Qu’il s’agisse d’une association à 2 espèces (graminée-légumineuse) ou d’une prairie multi-espèces (3 espèces ou plus), les légumineuses jouent pleinement leur rôle de moteur azoté lorsqu’elles représentent 40 à 50 % de la matière sèche en été. La prairie fonctionne alors sans apport d’azote.
La vigilance doit, par contre, porter sur le phosphore et le potassium car les légumineuses en consomment des quantités importantes. Ainsi, la luzerne exporte 6 kg de P2O5 et 25 à 30 kg de K2O par tonne de matière sèche. En fonction de la disponibilité de ces éléments dans le sol, des apports s’avèreront sans doute nécessaires pour que les légumineuses expriment leur potentiel.
Pour élaborer ses mélanges prairiaux, deux guides de préconisations agronomiques sont disponibles gratuitement sur le site de l’AFPF.
(1) Ces espèces ne subissent pas de tests officiels sur leurs critères agronomiques ni sur leur valeur alimentaire. Elles peuvent être commercialisées sans nom de variétés, et une même espèce peut avoir plusieurs dénominations.
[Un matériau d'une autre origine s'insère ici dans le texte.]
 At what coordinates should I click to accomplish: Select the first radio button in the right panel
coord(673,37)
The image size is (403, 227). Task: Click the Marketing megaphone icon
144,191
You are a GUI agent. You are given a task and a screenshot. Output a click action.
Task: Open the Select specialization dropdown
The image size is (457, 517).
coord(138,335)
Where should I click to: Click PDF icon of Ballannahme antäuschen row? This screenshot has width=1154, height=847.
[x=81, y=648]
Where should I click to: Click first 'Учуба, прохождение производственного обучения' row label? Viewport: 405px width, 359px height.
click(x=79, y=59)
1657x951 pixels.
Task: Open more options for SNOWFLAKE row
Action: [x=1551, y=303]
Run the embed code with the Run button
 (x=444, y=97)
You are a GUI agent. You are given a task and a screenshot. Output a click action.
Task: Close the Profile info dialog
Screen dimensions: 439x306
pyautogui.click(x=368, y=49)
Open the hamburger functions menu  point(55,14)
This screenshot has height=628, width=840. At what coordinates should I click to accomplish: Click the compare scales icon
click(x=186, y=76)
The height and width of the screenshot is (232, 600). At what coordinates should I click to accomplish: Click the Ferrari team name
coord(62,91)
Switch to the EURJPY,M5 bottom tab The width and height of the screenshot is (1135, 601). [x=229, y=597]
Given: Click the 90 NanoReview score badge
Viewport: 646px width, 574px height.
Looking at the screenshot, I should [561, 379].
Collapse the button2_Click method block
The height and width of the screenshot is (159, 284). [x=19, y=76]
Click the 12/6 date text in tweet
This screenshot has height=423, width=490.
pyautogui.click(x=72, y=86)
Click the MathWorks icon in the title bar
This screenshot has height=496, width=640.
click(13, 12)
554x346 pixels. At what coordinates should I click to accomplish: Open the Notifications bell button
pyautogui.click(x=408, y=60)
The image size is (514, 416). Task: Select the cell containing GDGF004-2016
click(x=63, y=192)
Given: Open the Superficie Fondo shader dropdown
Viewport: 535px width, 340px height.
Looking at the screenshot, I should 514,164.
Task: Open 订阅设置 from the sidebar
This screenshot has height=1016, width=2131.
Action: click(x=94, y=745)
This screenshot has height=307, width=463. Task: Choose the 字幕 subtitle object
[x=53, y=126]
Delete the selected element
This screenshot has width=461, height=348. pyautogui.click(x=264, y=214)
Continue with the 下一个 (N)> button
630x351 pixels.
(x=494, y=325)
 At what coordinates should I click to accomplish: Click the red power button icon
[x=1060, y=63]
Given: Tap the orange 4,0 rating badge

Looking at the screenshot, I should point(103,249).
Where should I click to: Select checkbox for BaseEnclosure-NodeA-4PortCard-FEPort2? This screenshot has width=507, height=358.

De plus, il faut bien noter que certaines espèces, comme les trèfles de Micheli et vésiculé produisent une forte part de graines dites « dures », ce qui entraîne une dormance plus longue ou des germinations décalées.
(2) La remontaison est la capacité d’une espèce (ou variété) à refaire des épis après une exploitation qui a supprimé ceux de la pousse précédente.